山陰線で来年夏から、新たな観光列車が走り出します。その名も「あめつち」〜天地の初発の時(あめつちのはじめのとき)〜。既存のキハ47形気動車2両を改造し、鳥取と出雲市の間で2018年7月から運行を開始します。

列車名は、「山陰地方を舞台にした神話が多く書かれている古事記の、「天地(あめつち)の初発(はじめ)のとき」という書き出し」に由来。

デザインコンセプトは「ネイティブ・ジャパニーズ」。「山陰地方は、豊かな自然はもちろんのこと、神社、お酒、歌舞伎、相撲など、日本文化の様々なルーツがあるとされ、また多くの神話が誕生した地。
この自然や日本のルーツを、「ネイティブ・ジャパニーズ」というコンセプトで車両にデザインし、山陰ならではの「古くて新しい日本」を発見していただく旅を演出」とJR西日本。

ボディは、山陰の美しい空や海を表現した紺碧(こんぺき)色に。さらに全体にメタリックを入れ、「神々しい雰囲気を表現」。下回りの銀色の帯は、「山陰の美しい山並みと、たたら製鉄に因み日本刀の刃文(はもん)を表現」。

客室は、ホテルのロビーを想わせるテーブルとチェアで構成。木目調のパネルを多用して白木の質感を表現し、テーブルには石州瓦の素材でできたタイルを使用。
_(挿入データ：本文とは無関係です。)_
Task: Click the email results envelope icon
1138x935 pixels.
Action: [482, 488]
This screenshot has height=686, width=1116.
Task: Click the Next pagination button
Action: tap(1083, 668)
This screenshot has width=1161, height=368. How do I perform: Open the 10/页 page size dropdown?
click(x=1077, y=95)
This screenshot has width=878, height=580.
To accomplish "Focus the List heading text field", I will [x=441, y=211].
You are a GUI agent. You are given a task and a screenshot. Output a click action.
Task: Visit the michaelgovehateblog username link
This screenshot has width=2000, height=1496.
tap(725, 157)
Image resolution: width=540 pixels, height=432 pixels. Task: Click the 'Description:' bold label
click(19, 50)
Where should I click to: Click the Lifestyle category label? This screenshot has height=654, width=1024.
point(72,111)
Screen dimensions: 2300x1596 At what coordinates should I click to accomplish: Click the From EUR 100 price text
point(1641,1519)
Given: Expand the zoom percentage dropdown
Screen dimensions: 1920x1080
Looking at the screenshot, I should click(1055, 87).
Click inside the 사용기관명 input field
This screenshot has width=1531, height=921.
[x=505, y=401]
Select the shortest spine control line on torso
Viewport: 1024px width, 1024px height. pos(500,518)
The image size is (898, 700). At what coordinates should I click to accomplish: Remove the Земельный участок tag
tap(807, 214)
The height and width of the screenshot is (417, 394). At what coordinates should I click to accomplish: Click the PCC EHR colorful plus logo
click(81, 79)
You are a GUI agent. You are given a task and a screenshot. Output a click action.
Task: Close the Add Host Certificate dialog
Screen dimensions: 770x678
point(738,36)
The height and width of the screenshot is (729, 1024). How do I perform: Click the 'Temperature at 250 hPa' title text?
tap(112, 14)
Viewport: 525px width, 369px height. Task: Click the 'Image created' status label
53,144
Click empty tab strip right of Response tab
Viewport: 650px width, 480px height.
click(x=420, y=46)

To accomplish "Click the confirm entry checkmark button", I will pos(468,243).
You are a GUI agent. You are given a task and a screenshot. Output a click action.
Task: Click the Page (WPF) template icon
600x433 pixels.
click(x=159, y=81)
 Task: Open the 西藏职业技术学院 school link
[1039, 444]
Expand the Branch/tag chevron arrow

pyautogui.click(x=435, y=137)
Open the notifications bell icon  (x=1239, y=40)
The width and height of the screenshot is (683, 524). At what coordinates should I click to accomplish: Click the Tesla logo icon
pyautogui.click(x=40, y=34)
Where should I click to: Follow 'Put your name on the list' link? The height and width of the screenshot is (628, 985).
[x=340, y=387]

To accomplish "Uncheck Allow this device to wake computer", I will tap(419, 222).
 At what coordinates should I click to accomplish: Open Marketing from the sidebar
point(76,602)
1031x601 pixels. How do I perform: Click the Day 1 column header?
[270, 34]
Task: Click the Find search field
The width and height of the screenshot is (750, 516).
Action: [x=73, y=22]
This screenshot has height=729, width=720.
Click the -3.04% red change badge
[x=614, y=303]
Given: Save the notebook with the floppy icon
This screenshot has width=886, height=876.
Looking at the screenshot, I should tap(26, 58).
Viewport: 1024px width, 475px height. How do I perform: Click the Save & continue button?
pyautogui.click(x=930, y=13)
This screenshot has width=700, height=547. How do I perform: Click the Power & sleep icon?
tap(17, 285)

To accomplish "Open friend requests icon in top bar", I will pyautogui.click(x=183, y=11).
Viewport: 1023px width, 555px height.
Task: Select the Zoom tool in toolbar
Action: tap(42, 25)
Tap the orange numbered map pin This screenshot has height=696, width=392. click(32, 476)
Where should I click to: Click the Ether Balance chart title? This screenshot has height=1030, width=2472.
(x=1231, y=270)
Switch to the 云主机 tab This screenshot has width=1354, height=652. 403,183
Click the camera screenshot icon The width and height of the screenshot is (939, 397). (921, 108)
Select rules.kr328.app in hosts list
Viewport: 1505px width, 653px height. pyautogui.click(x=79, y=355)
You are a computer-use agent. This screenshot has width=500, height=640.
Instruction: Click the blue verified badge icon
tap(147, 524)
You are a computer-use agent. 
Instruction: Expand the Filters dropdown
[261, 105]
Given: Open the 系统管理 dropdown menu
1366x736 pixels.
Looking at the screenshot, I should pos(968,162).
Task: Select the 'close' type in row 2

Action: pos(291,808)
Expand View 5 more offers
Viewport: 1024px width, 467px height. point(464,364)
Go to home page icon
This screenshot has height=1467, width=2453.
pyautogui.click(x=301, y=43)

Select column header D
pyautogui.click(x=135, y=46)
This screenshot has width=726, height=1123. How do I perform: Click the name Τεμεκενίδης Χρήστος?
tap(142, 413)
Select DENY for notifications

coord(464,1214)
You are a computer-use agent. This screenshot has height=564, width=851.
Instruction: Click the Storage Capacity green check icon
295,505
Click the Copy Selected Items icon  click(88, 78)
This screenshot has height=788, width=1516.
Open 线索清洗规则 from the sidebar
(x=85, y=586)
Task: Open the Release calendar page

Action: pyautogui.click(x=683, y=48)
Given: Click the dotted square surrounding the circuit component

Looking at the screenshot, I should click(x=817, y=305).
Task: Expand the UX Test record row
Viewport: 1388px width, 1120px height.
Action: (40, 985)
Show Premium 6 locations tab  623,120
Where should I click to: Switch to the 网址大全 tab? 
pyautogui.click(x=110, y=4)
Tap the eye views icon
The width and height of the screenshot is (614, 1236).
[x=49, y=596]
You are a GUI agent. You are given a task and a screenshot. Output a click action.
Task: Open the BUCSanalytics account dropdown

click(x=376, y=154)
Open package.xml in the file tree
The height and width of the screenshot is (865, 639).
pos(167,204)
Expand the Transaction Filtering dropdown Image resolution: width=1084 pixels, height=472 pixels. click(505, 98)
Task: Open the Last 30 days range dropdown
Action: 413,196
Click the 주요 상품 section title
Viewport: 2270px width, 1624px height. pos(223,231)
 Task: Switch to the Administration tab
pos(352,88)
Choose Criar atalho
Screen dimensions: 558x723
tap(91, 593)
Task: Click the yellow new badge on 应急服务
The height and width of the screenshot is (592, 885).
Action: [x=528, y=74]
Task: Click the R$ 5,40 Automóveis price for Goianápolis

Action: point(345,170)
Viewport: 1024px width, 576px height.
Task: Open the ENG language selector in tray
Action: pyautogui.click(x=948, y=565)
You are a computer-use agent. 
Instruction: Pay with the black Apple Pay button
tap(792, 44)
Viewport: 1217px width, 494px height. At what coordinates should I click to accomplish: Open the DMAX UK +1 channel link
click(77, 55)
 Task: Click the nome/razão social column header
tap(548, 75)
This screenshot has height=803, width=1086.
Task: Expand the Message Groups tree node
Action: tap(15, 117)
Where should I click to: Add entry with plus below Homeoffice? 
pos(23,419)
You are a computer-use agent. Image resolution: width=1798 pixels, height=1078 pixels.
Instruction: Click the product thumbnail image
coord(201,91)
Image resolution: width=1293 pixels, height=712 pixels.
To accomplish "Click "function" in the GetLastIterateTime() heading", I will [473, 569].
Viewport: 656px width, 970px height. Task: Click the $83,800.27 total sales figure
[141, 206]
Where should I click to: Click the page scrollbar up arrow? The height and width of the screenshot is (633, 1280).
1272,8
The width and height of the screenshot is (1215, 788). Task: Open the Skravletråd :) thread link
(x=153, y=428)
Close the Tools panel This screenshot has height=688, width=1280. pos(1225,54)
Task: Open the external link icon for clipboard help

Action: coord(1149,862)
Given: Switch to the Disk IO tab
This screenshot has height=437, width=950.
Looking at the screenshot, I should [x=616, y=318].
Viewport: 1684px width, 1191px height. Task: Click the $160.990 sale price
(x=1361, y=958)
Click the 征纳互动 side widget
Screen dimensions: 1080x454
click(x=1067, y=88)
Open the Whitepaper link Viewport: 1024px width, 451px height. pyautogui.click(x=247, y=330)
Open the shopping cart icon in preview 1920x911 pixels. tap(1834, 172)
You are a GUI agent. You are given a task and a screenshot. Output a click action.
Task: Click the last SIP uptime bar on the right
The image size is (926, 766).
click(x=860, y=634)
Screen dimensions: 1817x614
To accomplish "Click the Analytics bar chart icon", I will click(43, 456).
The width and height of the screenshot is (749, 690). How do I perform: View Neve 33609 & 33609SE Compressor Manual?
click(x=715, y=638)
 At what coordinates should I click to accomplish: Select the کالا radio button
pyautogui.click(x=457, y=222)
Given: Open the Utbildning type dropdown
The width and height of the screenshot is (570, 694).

内装の一部には、鳥取県産の智頭杉や島根県産の松を、因州和紙をランプシェードのように使い、地元産の素材でまとめています。

また左右の既存ヘッドライトの間には、「天つ神々・太陽」「七つの八雲」「金鵄」「山・海」「白兎」「ワニ」をデザインモチーフにしたヘッドマークがつきます。

車内では、「山陰の豊かな自然の中で育まれた地産品や地元に因んだ食の提供」「日本海や大山の雄大な景色や宍道湖の夕陽などは徐行運転をして美しい景色を体験」「演出やイベントの企画には地元の協力を得ながら「山陰色」が豊かなものに」といったサービスを展開する予定です。